And so the scales fell from their eyes: after almost two years of being in various stages of denial, the right leaning part of the blogosphere, and an increasingly significant part of the press, has realised with the news that schoolgirl Milly Dowler’s phone was not only hacked, but that messages were deleted in order to free up space and get hold of yet more messages, that Phonehackgate is serious.
Because, as I’ve told on many previous occasions, this is not just about a few slebs and politicians. It is about organised and forthright criminality, and on an industrial scale. And this much was screamingly obvious from the start. But instead, some on the right saw the Damian McBride affair, the involvement of the Guardian, together with the silence from other papers, and concluded that it was a revenge thing.
Those who had read the go-to book on the machinations of the Fourth Estate, Flat Earth News – coincidentally authored by Nick Davies, who has been in the vanguard of pursuing Phonehackgate – knew otherwise.
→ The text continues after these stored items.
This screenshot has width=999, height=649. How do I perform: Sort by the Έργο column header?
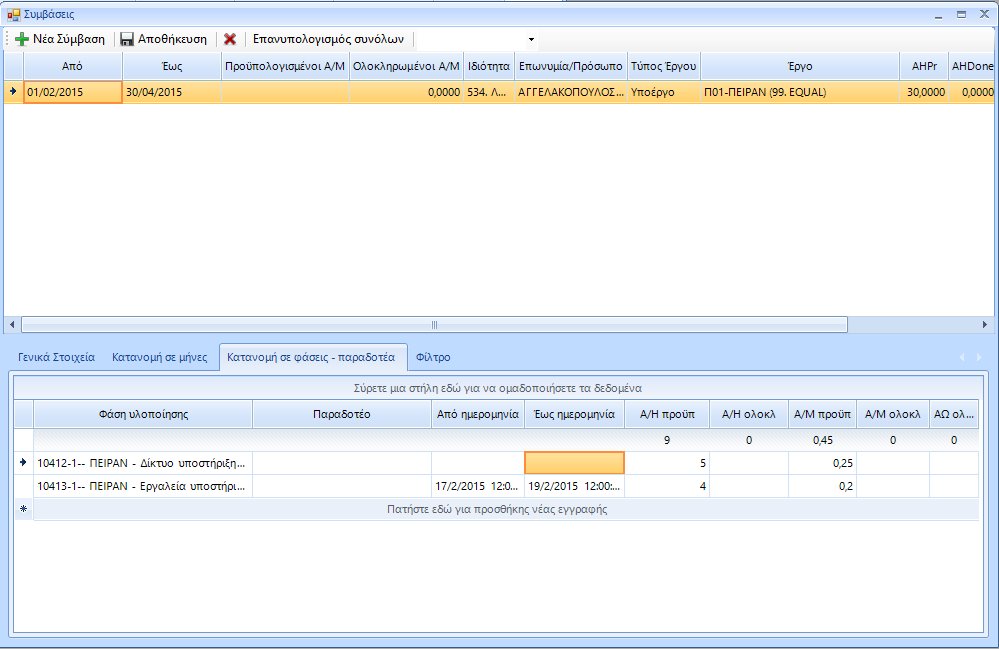pos(799,66)
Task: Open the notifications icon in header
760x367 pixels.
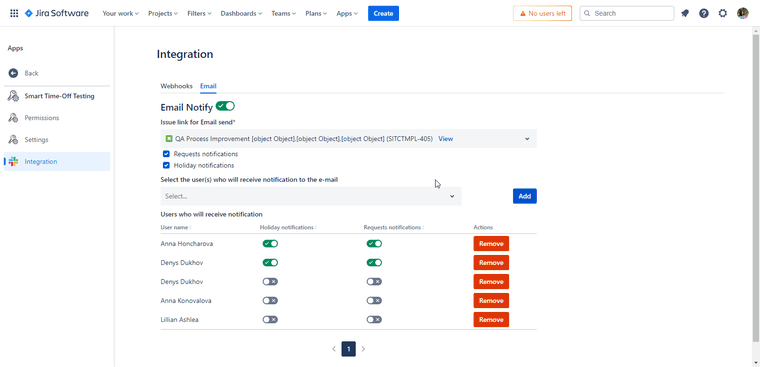Action: pyautogui.click(x=685, y=14)
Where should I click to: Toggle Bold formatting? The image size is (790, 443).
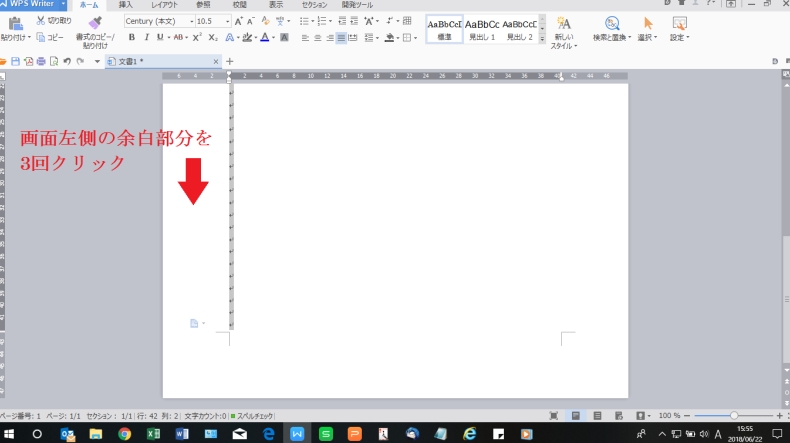132,37
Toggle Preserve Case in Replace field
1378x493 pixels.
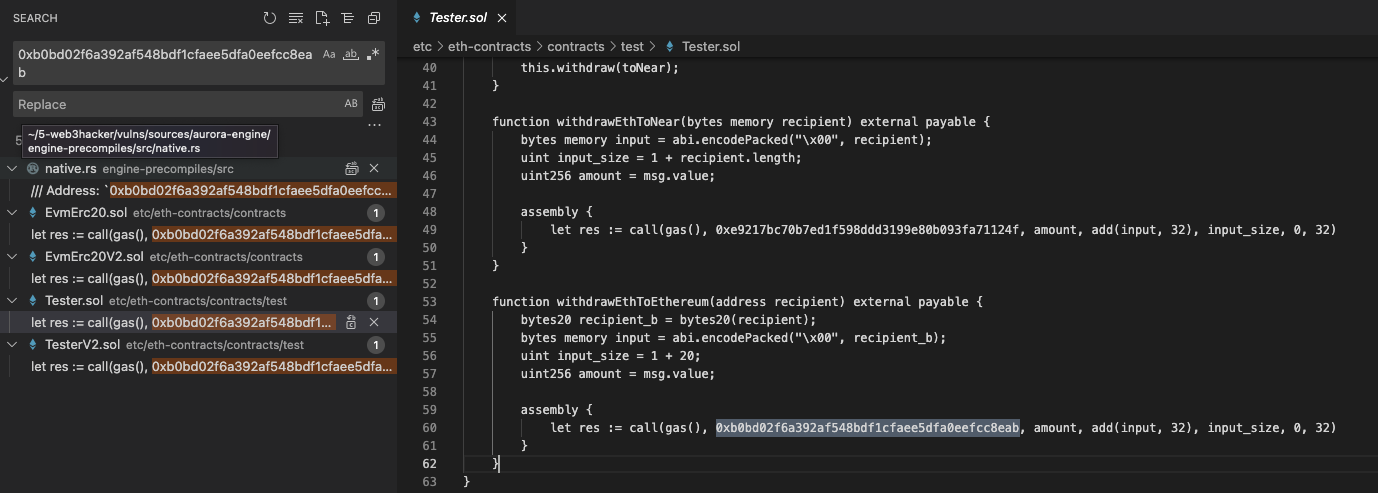pos(351,104)
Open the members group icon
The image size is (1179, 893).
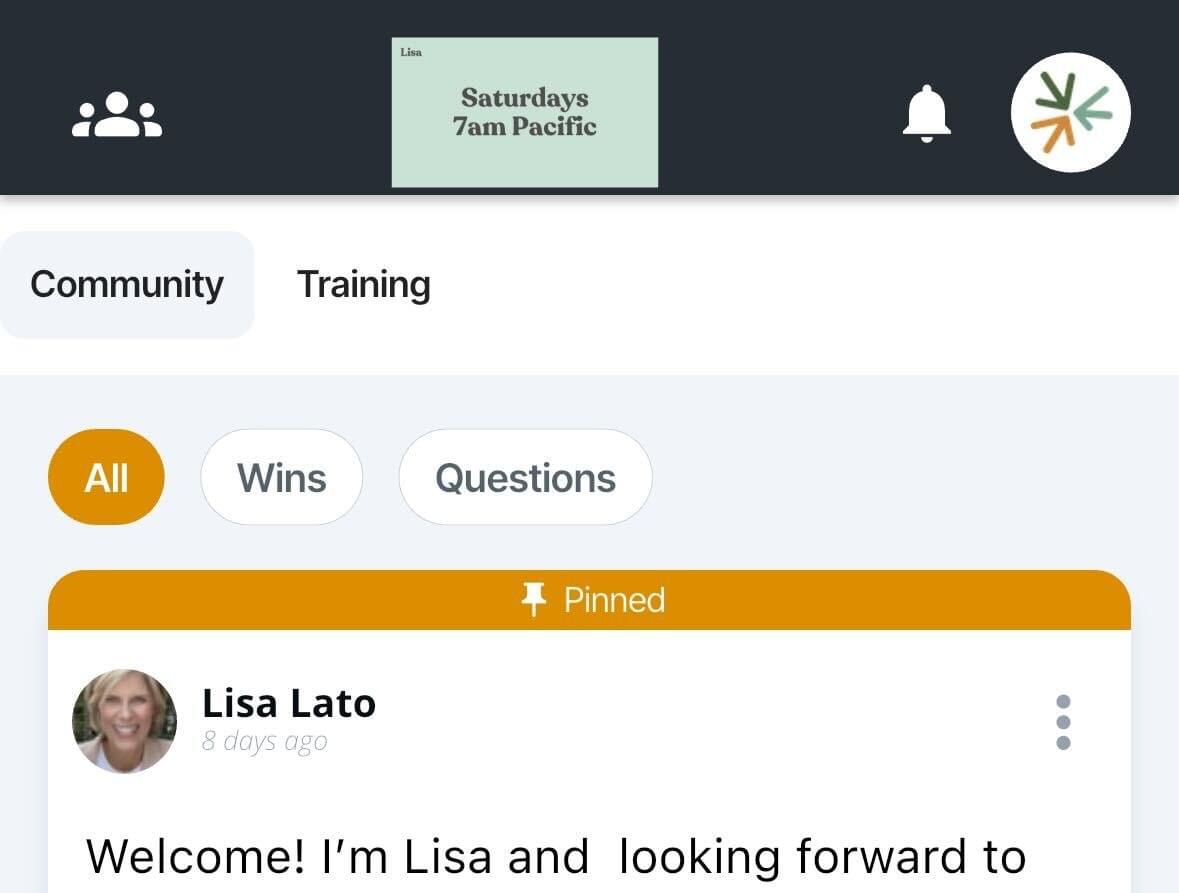(117, 114)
As Davies puts it, “dog doesn’t eat dog”: the press, generally, keep quiet about each other’s dirty secrets. This was shown in exemplary fashion by the case of Matt Driscoll.
Driscoll brought an action against the Screws for unfair dismissal and disability discrimination. The tribunal, before which a newsroom culture of bullying under then editor Andy Coulson was laid bare, ruled in his favour. The ruling was given back in December 2008, almost eight months before the Phonehackgate wagon began to roll. Driscoll was awarded almost £800k in compensation.
The payout is believed to be the highest award in the media field. Yet only the Guardian covered the case. Even when the Maily Telegraph mentioned the case, in February last year, it was only in the context of suggesting that Labour MP Tom Watson had got the affair into a committee report as an act of political point scoring.
So when the hacking story burst into life in July 2009, it should have come as no surprise when most of the Fourth Estate ignored it. Worse, some went to considerable lengths to rubbish the Guardian, notably Mick Hume in Spiked magazine, whose talk of “ill judged moral crusades” and rehashing of the left-versus-right argument show how utterly out of touch he was.
Hume told that “the unavoidable truth is that the Guardian’s campaign ... has been a badly misjudged pathetic mess ... is not breaking a big new scandal, and cannot make its central allegations stand up ... sanctimonious tone of the paper’s coverage ... relative lack of evidence”. But at least he discussed the case.
For most of the others, they stuck to the iron code governing those who scrabble around the dunghill that is Grubstreet. Dog doesn’t eat dog. It’ll all blow over.